In the first part of this play therapy blog series, we explored the core ideas about how Child Centered Play Therapy (CCPT) works. This time, in the second blog in this series, let’s look at what actually occurs during a typical play therapy session. This post discusses the unique environment of the playroom and also gives details in regard to the concept of self-directed play.
Welcome to your playroom!
Every time your child begins a play therapy session, the therapist always starts the same way by saying, “welcome to your playroom!” This is done to both welcome the child and to set the tone that this will be an experience centered on each individual child’s unique needs. The therapeutic playroom differs in several ways from traditional toy rooms, although it may look familiar to clients. Many counseling playrooms include playhouses, sandboxes, and rows of shelves filled with action/animal figures, costumes, art supplies and more. All these toys are used purposefully. Other therapists have portable kits with fewer, similarly strategic toys.
The key difference between your home playroom and the therapeutic playroom is toy selection. In your home, you might have a cross-section of toys based on recent holiday gifts…or perhaps, your child accrued some bins of hand-me-downs from older siblings. Your child’s toys are likely based on popular opinion from peers, right? Child centered play therapy toys are more deliberately chosen. Determining the therapeutic value of specific toys is about selecting items that encourage children to use their imagination; these items facilitate play to represent the child’s thoughts and feelings.
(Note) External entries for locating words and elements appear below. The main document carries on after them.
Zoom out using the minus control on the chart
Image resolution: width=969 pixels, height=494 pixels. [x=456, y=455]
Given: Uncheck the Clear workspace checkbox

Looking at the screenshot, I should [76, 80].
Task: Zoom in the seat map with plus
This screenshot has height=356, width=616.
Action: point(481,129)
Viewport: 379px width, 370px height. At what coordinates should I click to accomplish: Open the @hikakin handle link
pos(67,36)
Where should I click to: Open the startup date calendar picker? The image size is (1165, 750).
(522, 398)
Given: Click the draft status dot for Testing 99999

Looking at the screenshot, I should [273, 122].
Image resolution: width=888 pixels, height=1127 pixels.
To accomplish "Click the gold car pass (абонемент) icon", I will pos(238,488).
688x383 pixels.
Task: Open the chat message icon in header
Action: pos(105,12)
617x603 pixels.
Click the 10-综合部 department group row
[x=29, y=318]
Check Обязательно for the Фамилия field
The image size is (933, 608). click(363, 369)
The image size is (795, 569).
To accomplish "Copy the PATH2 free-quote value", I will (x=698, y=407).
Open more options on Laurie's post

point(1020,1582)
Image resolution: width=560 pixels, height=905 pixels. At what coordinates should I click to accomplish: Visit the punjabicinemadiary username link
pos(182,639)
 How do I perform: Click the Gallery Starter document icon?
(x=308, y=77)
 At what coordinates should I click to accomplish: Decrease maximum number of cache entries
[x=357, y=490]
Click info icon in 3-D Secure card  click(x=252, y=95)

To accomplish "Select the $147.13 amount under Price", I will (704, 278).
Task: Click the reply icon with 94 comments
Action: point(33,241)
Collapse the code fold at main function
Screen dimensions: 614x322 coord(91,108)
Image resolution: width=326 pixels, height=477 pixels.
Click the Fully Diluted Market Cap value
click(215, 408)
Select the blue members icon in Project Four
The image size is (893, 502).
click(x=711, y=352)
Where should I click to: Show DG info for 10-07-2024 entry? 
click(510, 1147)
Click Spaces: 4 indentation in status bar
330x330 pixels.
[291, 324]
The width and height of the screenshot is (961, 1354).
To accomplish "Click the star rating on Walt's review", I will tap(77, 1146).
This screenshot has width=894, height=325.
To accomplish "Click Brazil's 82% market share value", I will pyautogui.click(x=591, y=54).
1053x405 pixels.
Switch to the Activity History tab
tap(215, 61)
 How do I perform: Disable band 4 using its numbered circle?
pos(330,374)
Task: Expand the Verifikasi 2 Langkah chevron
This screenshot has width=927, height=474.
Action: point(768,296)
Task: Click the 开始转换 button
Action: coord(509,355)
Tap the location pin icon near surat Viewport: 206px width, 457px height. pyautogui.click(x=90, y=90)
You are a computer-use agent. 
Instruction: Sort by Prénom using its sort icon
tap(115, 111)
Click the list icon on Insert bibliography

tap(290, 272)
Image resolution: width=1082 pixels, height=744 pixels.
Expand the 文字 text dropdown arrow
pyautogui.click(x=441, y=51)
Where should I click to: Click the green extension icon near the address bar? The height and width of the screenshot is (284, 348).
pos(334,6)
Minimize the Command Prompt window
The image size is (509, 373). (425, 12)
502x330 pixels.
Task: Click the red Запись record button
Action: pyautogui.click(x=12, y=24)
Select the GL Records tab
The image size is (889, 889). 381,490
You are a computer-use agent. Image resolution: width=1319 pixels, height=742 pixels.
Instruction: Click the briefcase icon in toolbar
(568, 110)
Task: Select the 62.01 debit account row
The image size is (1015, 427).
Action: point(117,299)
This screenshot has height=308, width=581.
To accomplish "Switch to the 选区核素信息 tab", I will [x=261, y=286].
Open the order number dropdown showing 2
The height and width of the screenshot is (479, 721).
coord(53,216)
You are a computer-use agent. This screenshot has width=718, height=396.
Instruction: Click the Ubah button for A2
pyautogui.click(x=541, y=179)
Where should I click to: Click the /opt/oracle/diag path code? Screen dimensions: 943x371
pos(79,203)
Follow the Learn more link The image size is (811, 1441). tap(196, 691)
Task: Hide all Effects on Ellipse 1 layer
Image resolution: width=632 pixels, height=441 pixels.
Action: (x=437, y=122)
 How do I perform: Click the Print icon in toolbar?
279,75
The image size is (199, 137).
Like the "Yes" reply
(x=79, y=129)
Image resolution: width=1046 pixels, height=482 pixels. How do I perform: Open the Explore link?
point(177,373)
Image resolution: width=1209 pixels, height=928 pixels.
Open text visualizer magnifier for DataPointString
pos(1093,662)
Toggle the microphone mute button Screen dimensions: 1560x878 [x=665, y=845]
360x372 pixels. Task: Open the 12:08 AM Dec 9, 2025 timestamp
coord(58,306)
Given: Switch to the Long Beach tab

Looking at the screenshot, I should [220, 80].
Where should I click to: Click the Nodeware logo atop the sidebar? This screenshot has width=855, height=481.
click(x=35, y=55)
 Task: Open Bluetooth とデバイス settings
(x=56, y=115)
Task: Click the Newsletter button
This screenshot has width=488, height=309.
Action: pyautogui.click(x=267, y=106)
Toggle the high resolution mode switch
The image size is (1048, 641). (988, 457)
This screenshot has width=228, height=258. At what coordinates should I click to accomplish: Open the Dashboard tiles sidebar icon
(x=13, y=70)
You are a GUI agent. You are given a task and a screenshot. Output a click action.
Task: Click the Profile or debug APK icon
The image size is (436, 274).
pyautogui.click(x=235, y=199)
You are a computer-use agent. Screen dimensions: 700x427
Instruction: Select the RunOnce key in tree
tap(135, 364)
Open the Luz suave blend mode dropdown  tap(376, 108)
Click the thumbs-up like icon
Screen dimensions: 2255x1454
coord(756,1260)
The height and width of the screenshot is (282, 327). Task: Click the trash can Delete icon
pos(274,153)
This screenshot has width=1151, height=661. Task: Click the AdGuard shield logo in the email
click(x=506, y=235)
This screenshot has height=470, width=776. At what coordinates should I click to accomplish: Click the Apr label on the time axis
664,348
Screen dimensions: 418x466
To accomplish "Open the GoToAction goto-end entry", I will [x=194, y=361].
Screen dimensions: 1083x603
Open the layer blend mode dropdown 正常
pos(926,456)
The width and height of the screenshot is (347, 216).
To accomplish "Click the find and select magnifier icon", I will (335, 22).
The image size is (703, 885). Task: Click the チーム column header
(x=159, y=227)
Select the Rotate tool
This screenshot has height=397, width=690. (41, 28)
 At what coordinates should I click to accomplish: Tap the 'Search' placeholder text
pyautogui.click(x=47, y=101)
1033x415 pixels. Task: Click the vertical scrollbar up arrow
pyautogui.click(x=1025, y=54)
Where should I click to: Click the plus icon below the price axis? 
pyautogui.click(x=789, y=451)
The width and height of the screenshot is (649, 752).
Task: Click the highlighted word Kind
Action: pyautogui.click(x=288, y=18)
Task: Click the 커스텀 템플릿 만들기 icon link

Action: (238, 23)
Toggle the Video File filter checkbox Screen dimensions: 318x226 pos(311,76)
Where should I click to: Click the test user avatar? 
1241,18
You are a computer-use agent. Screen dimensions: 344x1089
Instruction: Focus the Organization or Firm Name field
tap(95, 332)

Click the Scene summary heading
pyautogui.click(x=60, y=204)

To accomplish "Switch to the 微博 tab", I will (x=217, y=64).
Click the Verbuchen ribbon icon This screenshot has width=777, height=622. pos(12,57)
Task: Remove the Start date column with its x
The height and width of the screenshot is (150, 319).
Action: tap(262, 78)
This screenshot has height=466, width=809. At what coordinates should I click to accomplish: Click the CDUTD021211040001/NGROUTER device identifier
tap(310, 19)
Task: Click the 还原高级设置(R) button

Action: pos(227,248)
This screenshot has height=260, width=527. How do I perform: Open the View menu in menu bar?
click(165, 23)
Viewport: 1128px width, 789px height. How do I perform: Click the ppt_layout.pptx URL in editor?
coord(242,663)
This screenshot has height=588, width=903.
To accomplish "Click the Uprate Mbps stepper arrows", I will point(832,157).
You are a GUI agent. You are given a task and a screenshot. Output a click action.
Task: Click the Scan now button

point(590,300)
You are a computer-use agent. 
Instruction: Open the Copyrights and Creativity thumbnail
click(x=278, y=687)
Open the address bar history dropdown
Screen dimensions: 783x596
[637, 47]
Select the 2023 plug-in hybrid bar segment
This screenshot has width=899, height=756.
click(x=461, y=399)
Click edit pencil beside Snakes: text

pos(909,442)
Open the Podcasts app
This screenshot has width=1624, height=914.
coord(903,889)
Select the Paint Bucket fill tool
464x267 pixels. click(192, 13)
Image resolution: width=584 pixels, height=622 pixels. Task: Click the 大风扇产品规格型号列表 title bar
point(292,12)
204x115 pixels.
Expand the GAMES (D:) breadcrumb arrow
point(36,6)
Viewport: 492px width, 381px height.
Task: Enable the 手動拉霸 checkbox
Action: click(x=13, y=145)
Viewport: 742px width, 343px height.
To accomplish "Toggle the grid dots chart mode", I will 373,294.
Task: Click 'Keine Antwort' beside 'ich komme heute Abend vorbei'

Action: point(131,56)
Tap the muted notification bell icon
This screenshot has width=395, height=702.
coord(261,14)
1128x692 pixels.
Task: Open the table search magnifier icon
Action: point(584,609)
CCPT founding theorist Garry Landreth1 explains it this way: “toys and materials are used by the child in the act of play to communicate the child’s personal world. Therefore, toys and materials should be selected that facilitate the seven essentials in play therapy:
- Establishment of a positive relationship with the child,
- Expression of a wide range of feelings,
- Exploration of real-life experiences,
- Reality testing of limits,
- Development of a positive self-image,
- Development of self-understanding,
- An opportunity to develop self-control.”
This focused criteria excludes play like competitive games because they do not fall within the seven essentials. The same goes for electronic toys and video games, both of which guide the child into a predetermined direction of play. In this regard, CCPT’s name describes it well. “Child centered” means the child gets to direct their own play wherever their imagination takes them instead of letting a toy or adult dictate what happens.
The power of self directed play
Why is the concept of self-directed play crucial to CCPT? Let us look at a typical week for a child. As parents/caregivers, we know the importance of consistency. But, we have a tendency to structure and schedule the creativity right out of children’s lives. In previous generations, children had free time to play as they wished to explore, imagine, pretend, and dream. Today’s world is too often an endless agenda of sports, classes, activities and play-dates. Though well intentioned, adult’s drive to provide children with structured and meaningful activities can have the opposite effect, suppressing emotional and developmental progress.
Albert Einstein is popularly misquoted as saying: “play is the highest form of research.” Many experts actually attribute this quote to educational researcher Neville Scarfe; regardless of the source, the sentiment is true. Children require free, self-directed play as part of their identity development and environmental understanding. This is best expressed in Landreth’s1 commentary; he outlines how play provides the mechanism through which children begin to understand themselves.
Play bridges the gap between concrete experience and abstract thought, and it is the symbolic function of play that is so important…play represents the attempt of children to organize their experiences and may be one of the few times in children’s lives when they feel…in control and…secure. The child-centered play therapy philosophy considers play essential to children’s healthy development. Play gives concrete form and expression to children’s inner worlds. (p. 27)
In today’s blog post, we reviewed two major categories of information. First, we talked about the essential elements of play therapy as outlined by Gary Landreth, the founding father of the theory. Second, we described why self-directed play is so important to the process, and what that means. In the next blog, we will discuss the different ways the trained child play therapist interacts with your child to help her develop healthier emotional and behavioral skills.
Landreth, G. (2012). In Play Therapy – The Art of The Relationship (Vol. 3, pp. 158). New York, NY: Routledge.